▸ **Задания**
1 – Согласуются ли с текстом о грамматике и идее вечности утверждения (a), (b), (c)? (a) В церковнославянском языке есть формы, сохраняющие идею вечности. (b) Грамматика языка современной научной литературы содержит временные категории для выражения деяний безначального и бесконечного. (c) В экзистенциализме предпринимаются попытки постичь сущность времени из соотнесения его с вечностью. На каждое ответьте «да» или «нет» и приведите решающие слова текста в точной цитате.
2 – С чем, согласно тексту о грамматике и идее вечности, стало ассоциироваться вечное и неизменное, когда становление получило приоритет по отношению к бытию?
3 – Продолжите текст о грамматике и идее вечности с места, где он заканчивается.

▸ **Исходный текст**
########################################
Осмысление этой проблемы осложняется ещё и тем, что интерпретация философского содержания грамматической формы обусловлена её принадлежностью одновременно к двум смысловым уровням, ведь при двуязычии грамматическая форма так же, как и лексическая, может содержать два смысловых уровня, зависящих от соответствующего контекста, т.е. в условиях диглоссии полисемия некоторых фундаментальных териминов обусловлена не только лексически и грамматически, но и контекстуально.

Между интерпретацией высшего смысла и низшего есть свой, непреодолимый барьер: идею вневременного бытия практически невозможно донести до сознания, лишенного соответствующих представлений в оперативной мыслительной базе. Грамматика языка современной научной литературы, определяющая и формирующая оперативную базу мышления и служащая, как сказал Л. Витгенштейн, «границей нашего мира», не содержит временных категорий для непосредственного выражения деяний безначального и бесконечного. Тогда как в церковнославянском, наследовавшем греческую грамматику, имеются формы, сохраняющие идею вечности, по крайне мере, в рамках богословия и учения об исторической полисемии понятий. С другой стороны, научно-материалистическая мысль, не принимающая всерьёз идею о вечной духовности, не испытывает острой нужды в наличии таких временных форм и вполне обходится имеющимися грамматическими средствами. Так, sub specie aeternitatis, корпускула или «атомарный факт» [42] становятся  «границами нашего мира», можно сказать, его оковами.

С эволюцией гуманитарного знания от теоцентризма к антропоцентризму для вечных форм не остается места ни в текстах, ни в грамматике, ни в мыслях: вместе с реформами грамматическая категория, способная непосредственно выражать деяния высшего начала, исчезает из светского литературного языка. Вспомним слова Э. Сепира о том, что «форма живет дольше, чем её концептуальное содержание, но со временем потеря содержания приводит к исчезновению формы», и что содержание может стираться: «при выборе той или иной формы мы руководствуемся более тиранией обычая, чем потребностью выразить их конкретное содержание» [43]. Можно предположить, что эволюция светской научной, материалистической мысли выразилась в инволюции светского языка, исполняющего роль интерпретационного инструмента художественной и научной, философской литературы. По существу, с развитием светского материалистического знания исчезает потребность в выражении вечного бытия в литературном языке [44]. Несомненно, такое развитие событий приводит и к потере способности адекватно осмысливать высшее знание.

По мере того как становление начало получать приоритет по отношению к бытию, вечное и неизменное стало ассоциироваться с косным, безжизненным, мёртвым. Ни в философии жизни и феноменологии, ни в экзистенциализме и герменевтике уже нет попыток постичь сущность времени из соотнесения его с вечностью [45]. Теперь же, с точки зрения педагогико-воспитательной, видится необходимым формирование представлений учащегося юношества о социальной вечности таких абстрактных понятий, какими являются справедливость, милосердие и т.п. Если, например, добродетель отдельно взятого человека можно рассматривать как временное достоинство, связанное с конечной жизнедеятельностью индивида, то добродетель как абстрактное понятие панвременна и претендует на свою собственную вечную социальную бытийность [46].
########################################
▸ **Данные**
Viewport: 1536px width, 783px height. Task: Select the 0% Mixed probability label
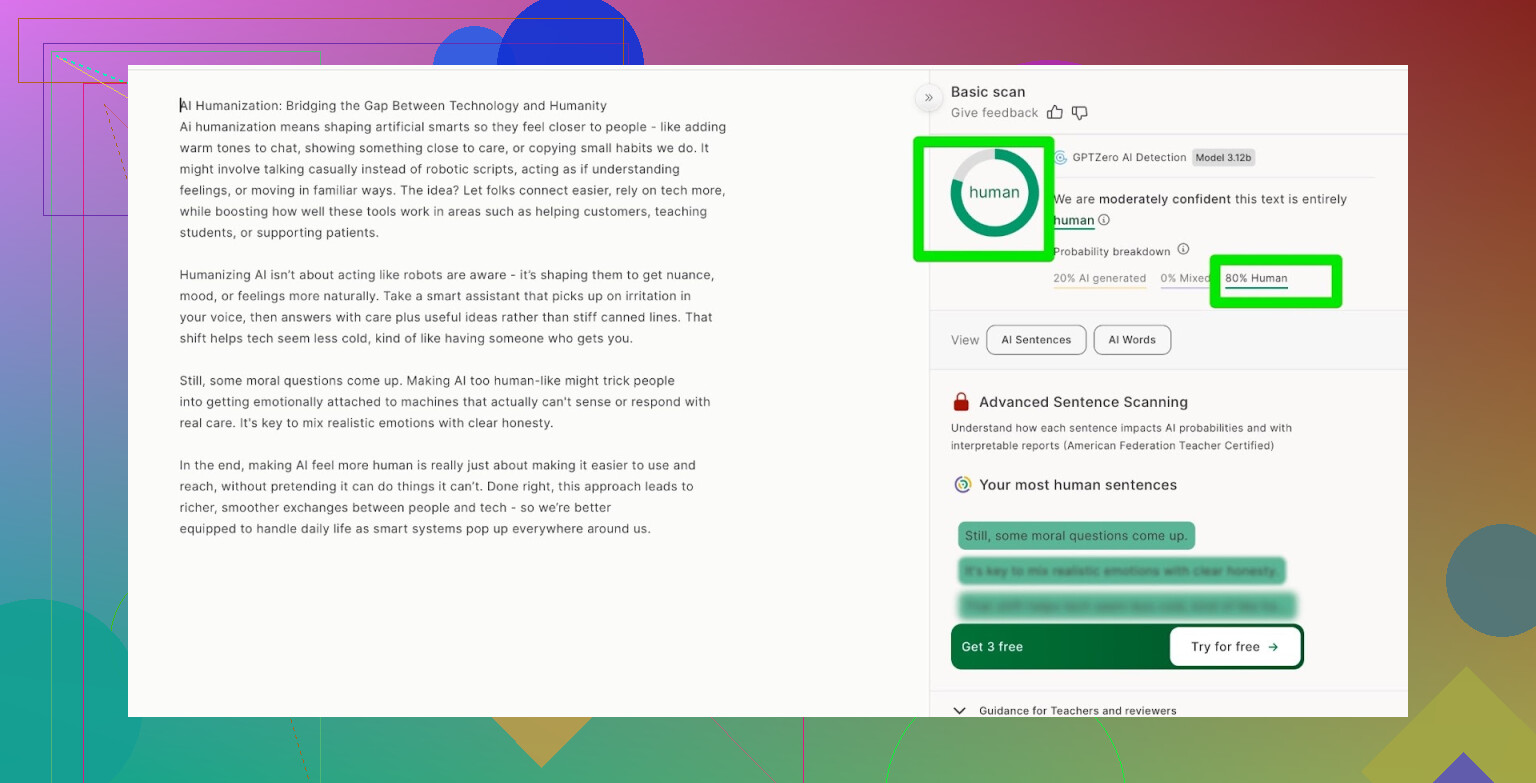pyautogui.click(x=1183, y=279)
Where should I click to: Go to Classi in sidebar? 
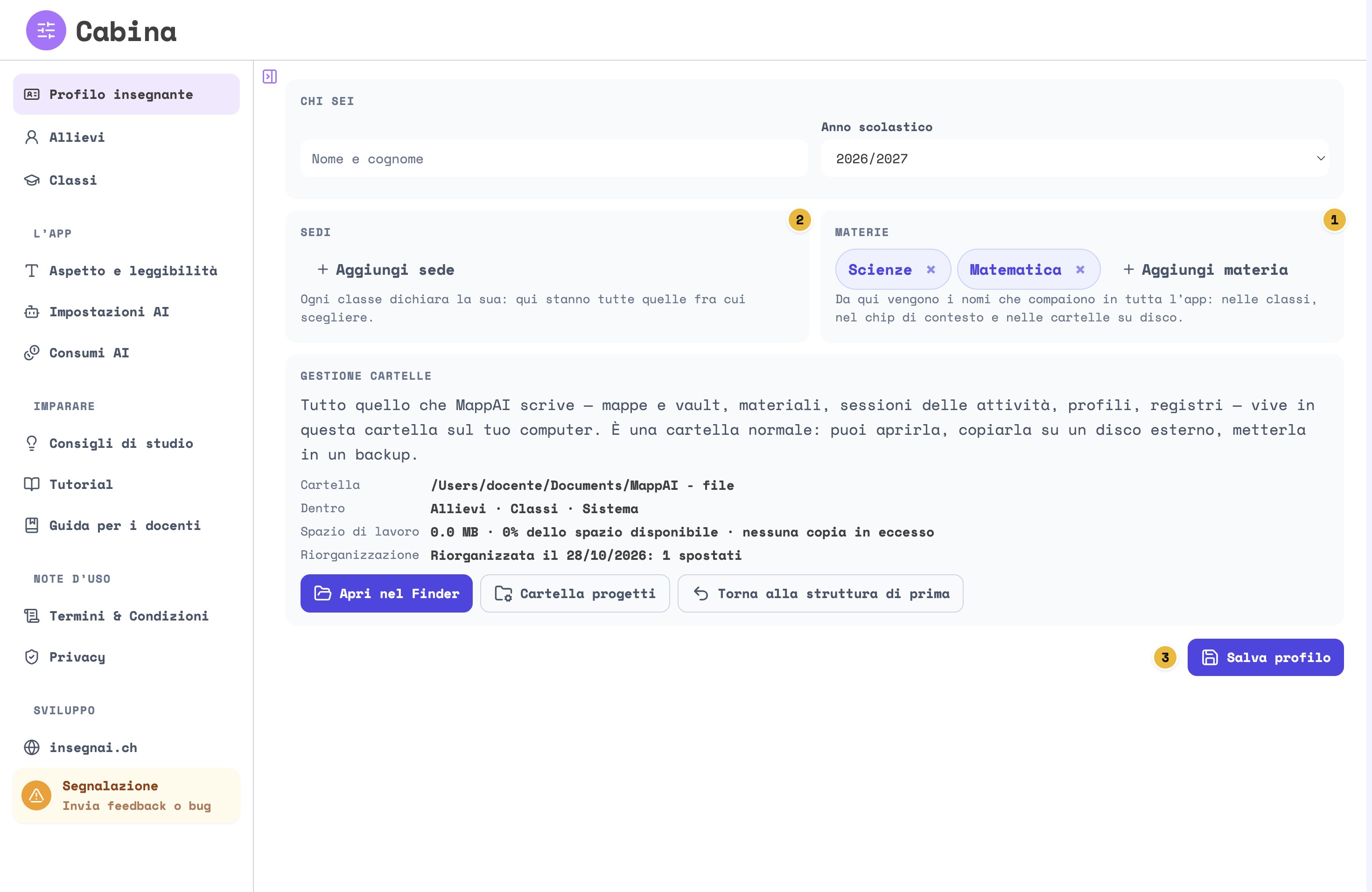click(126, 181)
########################################
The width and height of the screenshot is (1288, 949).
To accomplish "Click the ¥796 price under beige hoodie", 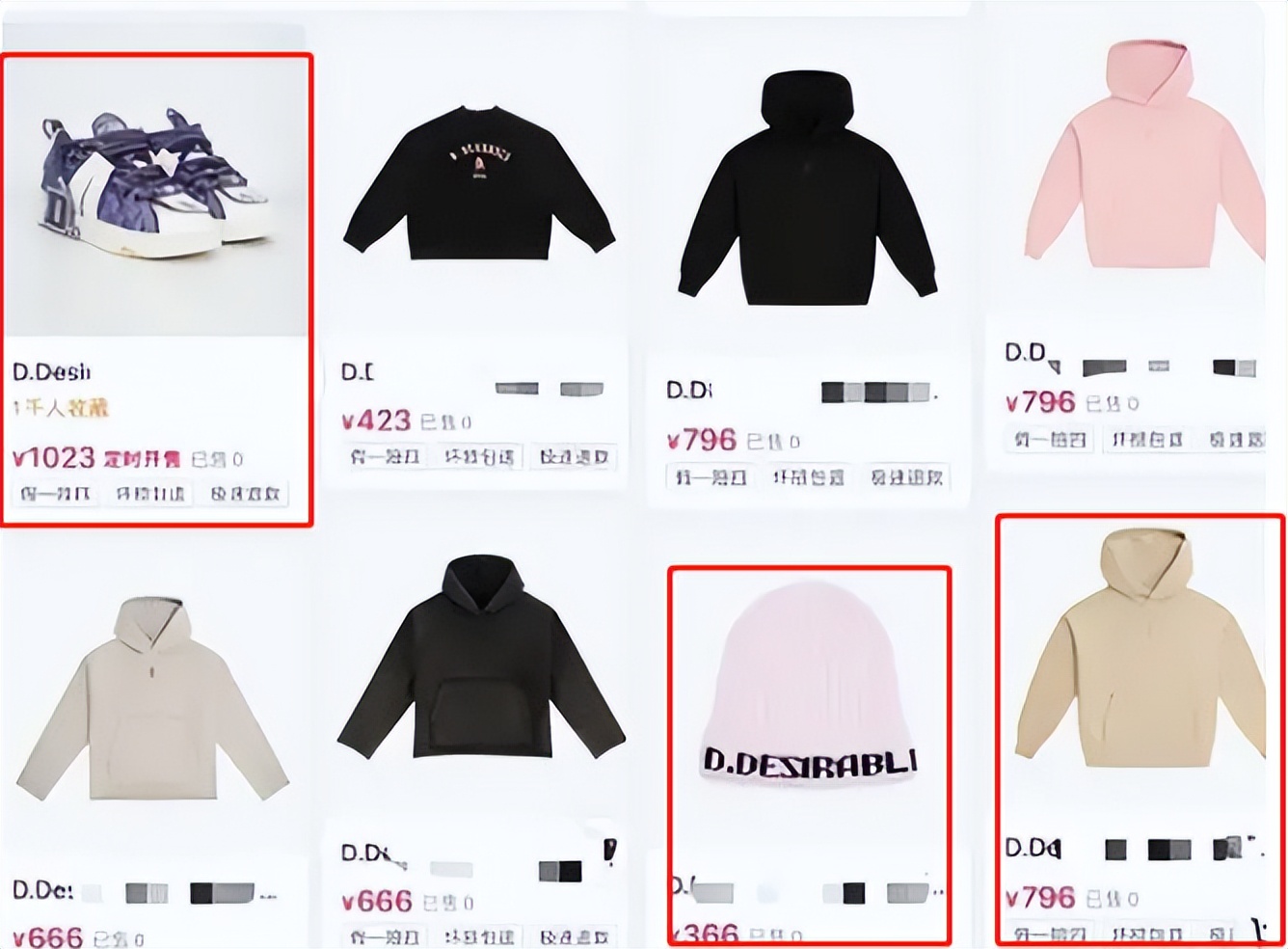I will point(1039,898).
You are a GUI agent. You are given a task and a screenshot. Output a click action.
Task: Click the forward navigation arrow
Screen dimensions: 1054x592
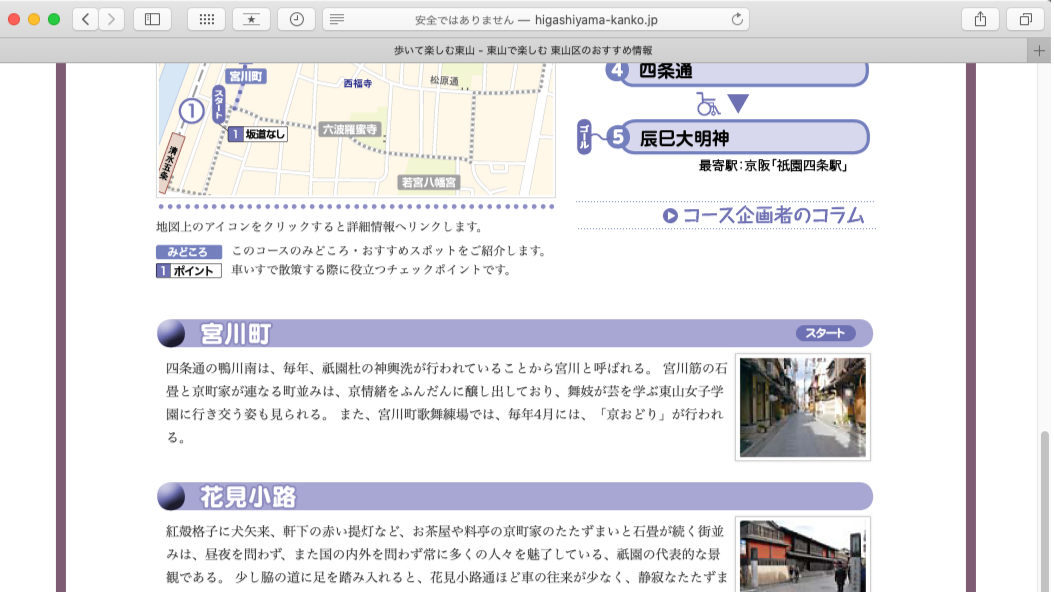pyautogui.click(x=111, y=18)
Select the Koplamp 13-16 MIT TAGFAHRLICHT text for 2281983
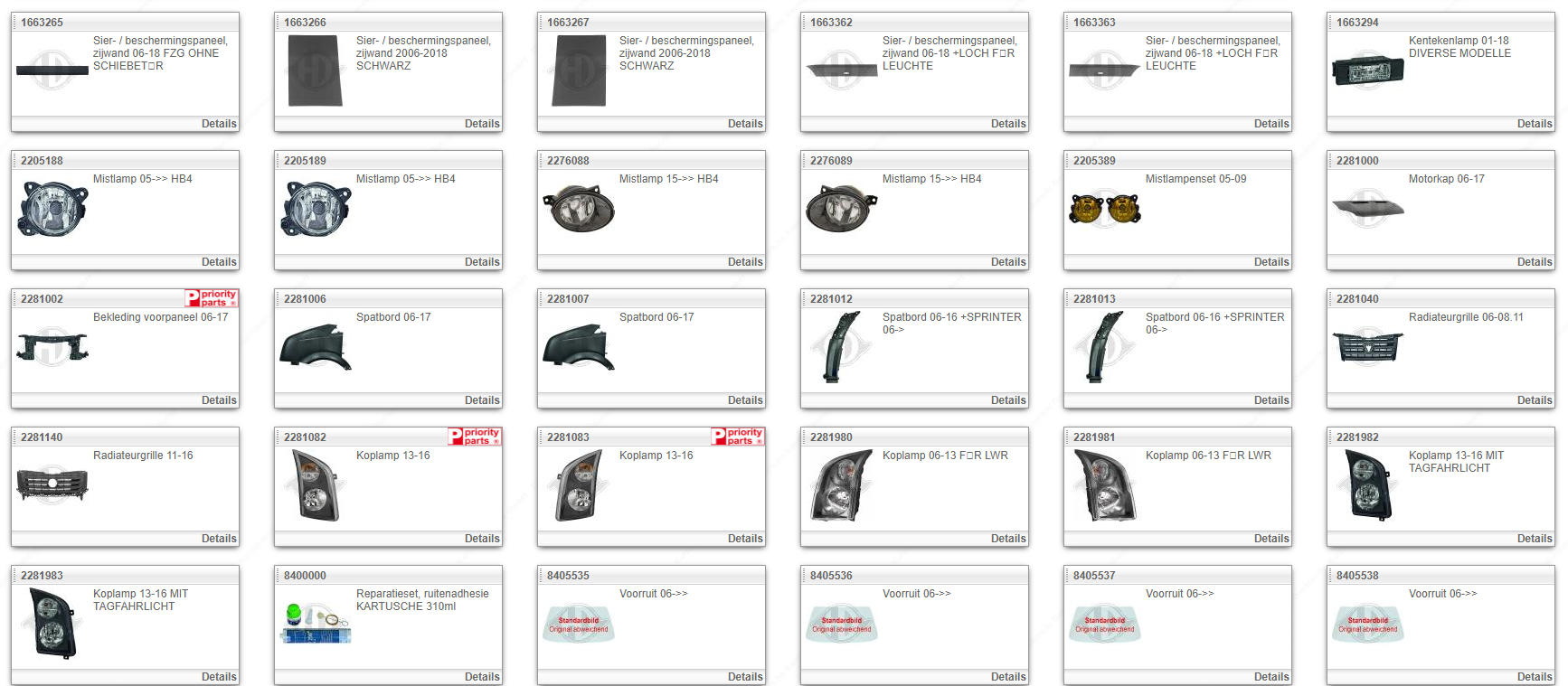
########################################
▸ **Ответы**
1 –
(a) Да: «в церковнославянском, наследовавшем греческую грамматику, имеются формы, сохраняющие идею вечности».
(b) Нет: «не содержит временных категорий для непосредственного выражения деяний безначального и бесконечного».
(c) Нет: «ни в экзистенциализме и герменевтике уже нет попыток постичь сущность времени из соотнесения его с вечностью».

2 – С косным, безжизненным, мёртвым.

3 –
Исключение из живого языка специальных форм для описания высших понятий неизбежно приводит к затруднению в адекватном восприятии и интерпретации бытия общечеловеческих нравственных качеств, выражаемых этими абстрактными понятиями. По существу, с уходом из литературы субъектов, релятивных вечности, исчезает и потребность в грамматических средствах их выражения, которые  в условиях «реалистической» литературы становятся лишним «наростом на языке».

Грамматические формы, служащие для описания вечности, становятся уделом фэнтези-литературы. Между тем подобные грамматические категории представляют собой особую инсигнию, специфический «маркер жанра», обращающий исследовательское внимание на сферу высших понятий, имеющих особенный одухотворенный смысл и специфическое бестелесное и потому вечное бытие. Ценность настоящей формы в том, что она позволяет сохранять в грамматике высокую философию, дающую рациональное обоснование абстрактному бытию, т.е. «образует каркас всего процесса семантизации действительности, продуктом которой выступают ценностно-смысловые отношения. Посредством таких грамматических форм получают выражение глубинные механизмы познания, сложившиеся в той или иной культуре» [47]. Ведь именно вечность представляется одним из инструментов для описания модусов истины – вечной и временной.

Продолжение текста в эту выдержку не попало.